A Continuous Max-Flow Approach to Cyclic Field Reconstruction

Reconstruction of an image from noisy data using Markov Random Field theory has been explored by both the graph-cuts and continuous max-flow community in the form of the Potts and Ishikawa models. However, neither model takes into account the particular cyclic topology of specific intensity types such as the hue in natural colour images, or the phase in complex valued MRI. This paper presents \textit{cyclic continuous max-flow} image reconstruction which models the intensity being reconstructed as having a fundamentally cyclic topology. This model complements the Ishikawa model in that it is designed with image reconstruction in mind, having the topology of the intensity space inherent in the model while being readily extendable to an arbitrary intensity resolution.

Shape Complexes in Continuous Max-Flow Hierarchical Multi-Labeling Problems

Although topological considerations amongst multiple labels have been previously investigated in the context of continuous max-flow image segmentation, similar investigations have yet to be made about shape considerations in a general and extendable manner. This paper presents shape complexes for segmentation, which capture more complex shapes by combining multiple labels and super-labels constrained by geodesic star convexity. Shape complexes combine geodesic star convexity constraints with hierarchical label organization, which together allow for more complex shapes to be represented. This framework avoids the use of co-ordinate system warping techniques to convert shape constraints into topological constraints, which may be ambiguous or ill-defined for certain segmentation problems.

A Proximal Bregman Projection Approach to Continuous Max-Flow Problems Using Entropic Distances

One issue limiting the adaption of large-scale multi-region segmentation is the sometimes prohibitive memory requirements. This is especially troubling considering advances in massively parallel computing and commercial graphics processing units because of their already limited memory compared to the current random access memory used in more traditional computation. To address this issue in the field of continuous max-flow segmentation, we have developed a \textit{pseudo-flow} framework using the theory of Bregman proximal projections and entropic distances which implicitly represents flow variables between labels and designated source and sink nodes. This reduces the memory requirements for max-flow segmentation by approximately 20\% for Potts models and approximately 30\% for hierarchical max-flow (HMF) and directed acyclic graph max-flow (DAGMF) models. This represents a great improvement in the state-of-the-art in max-flow segmentation, allowing for much larger problems to be addressed and accelerated using commercially available graphics processing hardware.

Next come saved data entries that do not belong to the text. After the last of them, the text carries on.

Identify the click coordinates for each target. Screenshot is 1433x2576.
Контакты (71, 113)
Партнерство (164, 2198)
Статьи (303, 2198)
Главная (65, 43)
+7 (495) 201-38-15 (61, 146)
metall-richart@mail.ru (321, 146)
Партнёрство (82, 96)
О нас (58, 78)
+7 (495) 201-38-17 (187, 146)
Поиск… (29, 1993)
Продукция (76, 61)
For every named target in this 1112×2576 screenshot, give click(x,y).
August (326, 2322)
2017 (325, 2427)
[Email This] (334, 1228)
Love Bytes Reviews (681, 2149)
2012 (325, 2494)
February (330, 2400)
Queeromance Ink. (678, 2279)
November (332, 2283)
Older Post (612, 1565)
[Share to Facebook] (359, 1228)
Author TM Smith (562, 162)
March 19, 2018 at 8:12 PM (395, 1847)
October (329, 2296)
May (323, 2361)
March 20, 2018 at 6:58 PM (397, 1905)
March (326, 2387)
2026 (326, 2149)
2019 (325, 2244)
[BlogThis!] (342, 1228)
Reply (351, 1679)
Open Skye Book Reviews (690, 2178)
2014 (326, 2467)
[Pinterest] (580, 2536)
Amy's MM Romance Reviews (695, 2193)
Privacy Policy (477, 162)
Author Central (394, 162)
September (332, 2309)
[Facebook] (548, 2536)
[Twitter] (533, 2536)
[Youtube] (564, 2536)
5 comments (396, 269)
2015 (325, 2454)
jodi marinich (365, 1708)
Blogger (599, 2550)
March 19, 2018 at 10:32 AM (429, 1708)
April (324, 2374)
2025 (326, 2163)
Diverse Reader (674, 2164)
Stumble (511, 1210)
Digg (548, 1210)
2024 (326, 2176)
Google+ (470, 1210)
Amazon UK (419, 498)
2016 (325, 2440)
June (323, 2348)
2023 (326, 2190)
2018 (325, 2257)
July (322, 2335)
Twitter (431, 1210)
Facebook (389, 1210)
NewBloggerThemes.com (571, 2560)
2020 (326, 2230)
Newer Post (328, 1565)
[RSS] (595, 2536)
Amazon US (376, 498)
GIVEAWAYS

A Continuous Max-Flow Approach to Multi-Labeling Problems under Arbitrary Region Regularization

The incorporation of region regularization into max-flow segmentation has traditionally focused on ordering and part-whole relationships. A side effect of the development of such models is that it constrained regularization only to those cases, rather than allowing for arbitrary region regularization. Directed Acyclic Graphical Max-Flow (DAGMF) segmentation overcomes these limitations by allowing for the algorithm designer to specify an arbitrary directed acyclic graph to structure a max-flow segmentation. This allows for individual 'parts' to be a member of multiple distinct 'wholes.'

A Continuous Max-Flow Approach to General Hierarchical Multi-Labeling Problems

Multi-region segmentation algorithms often have the onus of incorporating complex anatomical knowledge representing spatial or geometric relationships between objects, and general-purpose methods of addressing this knowledge in an optimization-based manner have thus been lacking. This paper presents Generalized Hierarchical Max-Flow (GHMF) segmentation, which captures simple anatomical part-whole relationships in the form of an unconstrained hierarchy. Regularization can then be applied to both parts and wholes independently, allowing for spatial grouping and clustering of labels in a globally optimal convex optimization framework. For the purposes of ready integration into a variety of segmentation tasks, the hierarchies can be presented in run-time, allowing for the segmentation problem to be readily specified and alternatives explored without undue programming effort or recompilation.

RANCOR: Non-Linear Image Registration with Total Variation Regularization

Optimization techniques have been widely used in deformable registration, allowing for the incorporation of similarity metrics with regularization mechanisms. These regularization mechanisms are designed to mitigate the effects of trivial solutions to ill-posed registration problems and to otherwise ensure the resulting deformation fields are well-behaved. This paper introduces a novel deformable registration algorithm, RANCOR, which uses iterative convexification to address deformable registration problems under total-variation regularization. Initial comparative results against four state-of-the-art registration algorithms are presented using the Internet Brain Segmentation Repository (IBSR) database.